Wallis Annenberg at the former Beverly Hills Post Office

Wallis Annenberg at the former Beverly Hills Post Office.

Firm Foundation

Philanthropist Wallis Annenberg—and her family foundation’s $2 billion money pot—wows Los Angeles.

November 2008

The Los Angeles branch of the Annenberg Foundation, a family philanthropy that has given away $3.6 billion over the past two decades and still has $2 billion in reserve, perches a few floors up from the powerhouse Creative Artists Agency in a gleaming Century City tower. The office is a neutral-tone study in corporate beige, but the woman who steers the foundation from its glass boardroom is anything but bland. Wallis Annenberg, in her 60s, the only surviving child of the late press lord and billionaire philanthropist Walter Annenberg, is largely unknown outside of nonprofit circles, but she is a stealth patron of the Los Angeles arts scene and, despite her low profile, a Technicolor personality. Among the many recipients of her largesse, Annenberg enjoys almost royal deference, yet when she sits down for a rare interview, she speaks less like a cultivated grande dame than a worldly pragmatist—she’s a taking-care-of-business kind of leader whose business just happens to be giving away a family fortune.

Wallis Annenberg

Not a Cornfield, a project in downtown L.A. by her daughter, artist Lauren Bon.

“Every cause sounds wonderful,” she says when asked how she sorts through the countless calls for her time and money. “[But] it’s like reading a real-estate ad. You get there and you’re like, ‘Where’s the wood-burning fireplace?’”

Annenberg, who grew up in Washington, D.C., but has lived in Los Angeles for some 30 years, became the foundation’s vice president upon her father’s death in 2002. (His widow and Wallis’s stepmother, Leonore, is president, although, at 90, her role is increasingly emeritus.) With little fanfare, Annenberg has slowly but surely emerged from his shadow and, as she has directed $65 million in foundation funds toward cultural institutions in her adopted hometown, quietly become one of the biggest cultural benefactors on the West Coast.

“I’m very partial to Los Angeles,” she acknowledges, before bluntly pointing out the obvious fact that museum directors all over the country are very partial to her. (She recently gave $5 million to the Museum of Modern Art in New York for initiatives such as “audience development.”) “I will admit that many institutions have sent gold chariots for me. It’s very nice, but it doesn’t impress me. I have a knack that I inherited from my father: I can pretty well size up a situation in about two seconds. I don’t waste too much time.”

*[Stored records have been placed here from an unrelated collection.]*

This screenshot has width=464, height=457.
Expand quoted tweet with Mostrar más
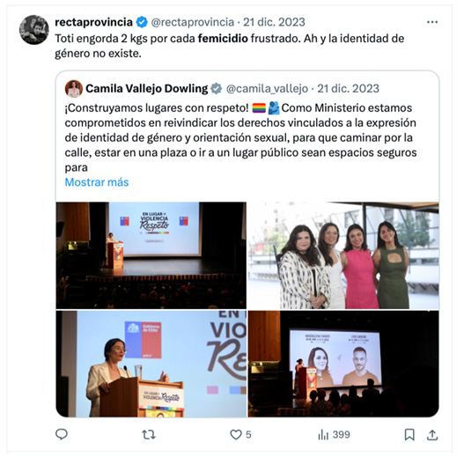pos(97,182)
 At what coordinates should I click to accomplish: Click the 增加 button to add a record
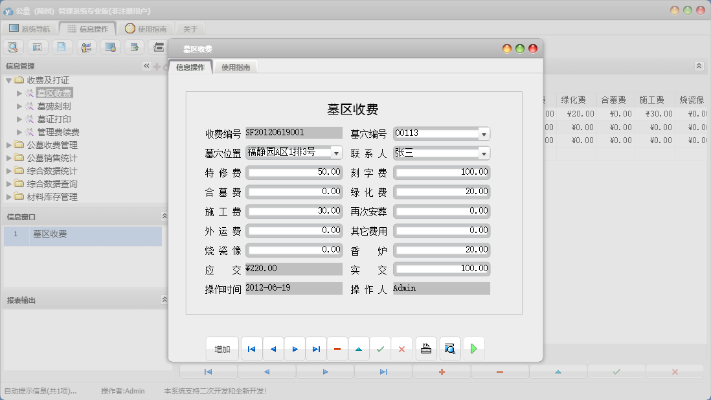click(x=222, y=348)
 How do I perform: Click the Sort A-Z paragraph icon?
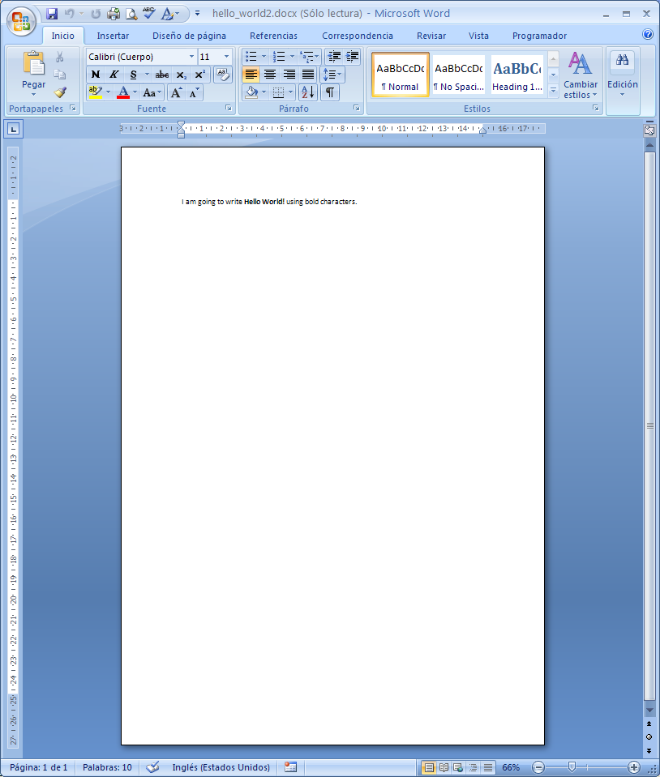pos(308,92)
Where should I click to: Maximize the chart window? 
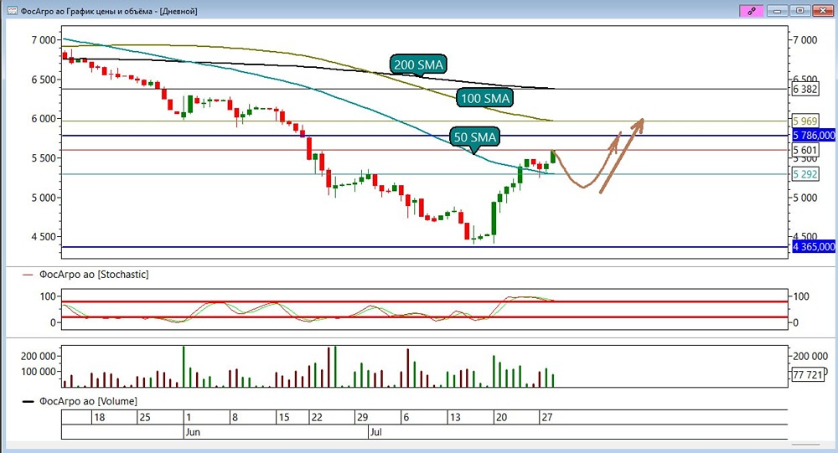point(800,11)
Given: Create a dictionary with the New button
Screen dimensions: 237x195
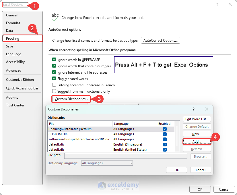Looking at the screenshot, I should pos(197,134).
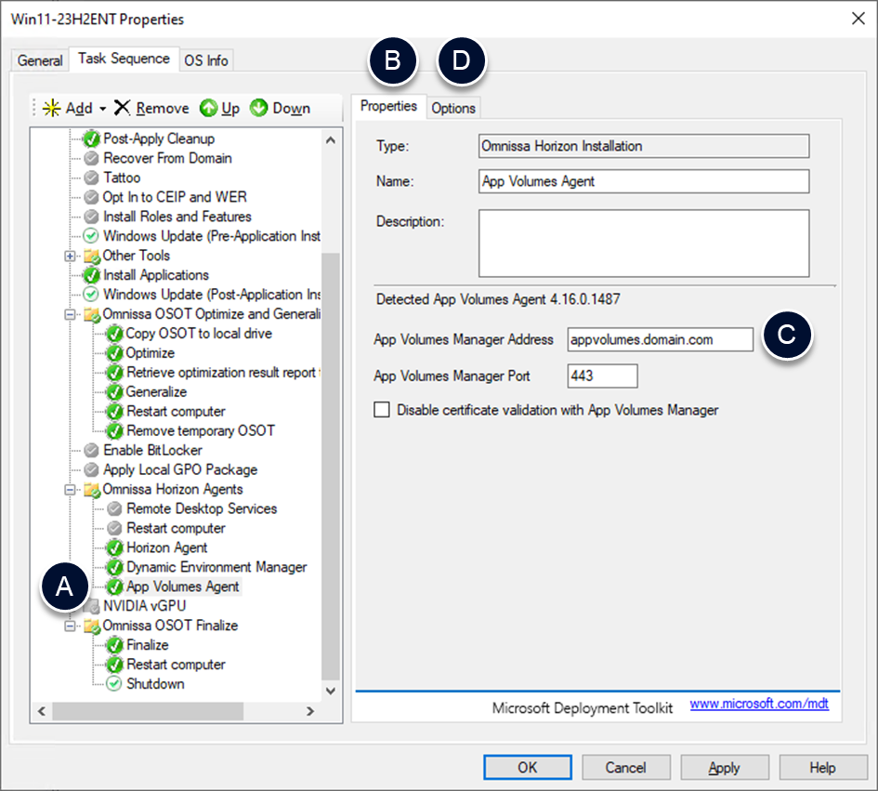This screenshot has height=791, width=878.
Task: Click the Remove X icon in toolbar
Action: [123, 109]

Like the evening she was having dinner with Michael Govan, the Wallis Annenberg director of the Los Angeles County Museum of Art, where she is a trustee. Their conversation turned to photography, her artistic passion, and they discussed a major collection assembled in Los Angeles by

Marjorie and Leonard Vernon—a history that includes vintage masterpieces by Julia Margaret Cameron, Edward Weston, Imogen Cunningham and Edward Steichen—that was about to be sold.